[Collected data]
[Start of section]

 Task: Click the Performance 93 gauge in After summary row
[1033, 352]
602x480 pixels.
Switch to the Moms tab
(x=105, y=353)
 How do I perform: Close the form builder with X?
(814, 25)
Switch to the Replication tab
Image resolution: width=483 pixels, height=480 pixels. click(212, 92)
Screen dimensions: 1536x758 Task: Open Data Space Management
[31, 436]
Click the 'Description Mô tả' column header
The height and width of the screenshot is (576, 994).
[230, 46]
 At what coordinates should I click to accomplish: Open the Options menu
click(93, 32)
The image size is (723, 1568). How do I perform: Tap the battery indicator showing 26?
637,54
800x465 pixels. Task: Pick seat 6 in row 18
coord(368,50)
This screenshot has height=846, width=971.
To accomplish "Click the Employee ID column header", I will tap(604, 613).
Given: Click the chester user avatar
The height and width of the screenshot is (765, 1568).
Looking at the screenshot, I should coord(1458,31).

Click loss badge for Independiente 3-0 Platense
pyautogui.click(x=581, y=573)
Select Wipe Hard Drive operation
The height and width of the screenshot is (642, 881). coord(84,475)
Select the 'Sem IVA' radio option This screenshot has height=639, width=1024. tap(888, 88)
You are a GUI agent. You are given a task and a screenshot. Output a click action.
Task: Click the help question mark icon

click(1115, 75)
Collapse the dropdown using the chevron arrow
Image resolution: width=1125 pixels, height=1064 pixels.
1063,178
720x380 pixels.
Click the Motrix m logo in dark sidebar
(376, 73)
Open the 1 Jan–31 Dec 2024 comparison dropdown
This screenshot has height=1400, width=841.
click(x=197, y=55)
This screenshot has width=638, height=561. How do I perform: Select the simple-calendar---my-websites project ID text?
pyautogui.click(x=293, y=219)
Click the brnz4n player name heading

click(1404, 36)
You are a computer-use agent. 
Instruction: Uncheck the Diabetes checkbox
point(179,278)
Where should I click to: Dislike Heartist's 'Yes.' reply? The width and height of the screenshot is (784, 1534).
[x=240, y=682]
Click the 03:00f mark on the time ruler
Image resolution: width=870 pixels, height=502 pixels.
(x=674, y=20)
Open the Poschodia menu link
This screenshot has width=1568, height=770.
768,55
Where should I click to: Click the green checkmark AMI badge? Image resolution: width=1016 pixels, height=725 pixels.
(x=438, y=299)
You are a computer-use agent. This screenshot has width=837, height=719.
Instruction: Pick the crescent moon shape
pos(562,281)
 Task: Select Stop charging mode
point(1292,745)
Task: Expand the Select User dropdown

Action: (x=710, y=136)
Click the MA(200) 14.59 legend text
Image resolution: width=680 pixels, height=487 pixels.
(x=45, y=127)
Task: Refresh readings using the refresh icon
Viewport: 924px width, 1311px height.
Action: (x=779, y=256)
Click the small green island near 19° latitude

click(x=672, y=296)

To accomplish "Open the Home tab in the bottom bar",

[End of section]

◆ **HOW TO COMPLETE THIS TASK**
Look above for the line that contains "Instruction: Uncheck the Diabetes checkbox". Starting there, transcribe every line exactly until you have copied the line that contains "You are a computer-use agent. This".

◆ **YOUR RESPONSE**
Instruction: Uncheck the Diabetes checkbox
point(179,278)
Where should I click to: Dislike Heartist's 'Yes.' reply? The width and height of the screenshot is (784, 1534).
[x=240, y=682]
Click the 03:00f mark on the time ruler
Image resolution: width=870 pixels, height=502 pixels.
(x=674, y=20)
Open the Poschodia menu link
This screenshot has width=1568, height=770.
768,55
Where should I click to: Click the green checkmark AMI badge? Image resolution: width=1016 pixels, height=725 pixels.
(x=438, y=299)
You are a computer-use agent. This screenshot has width=837, height=719.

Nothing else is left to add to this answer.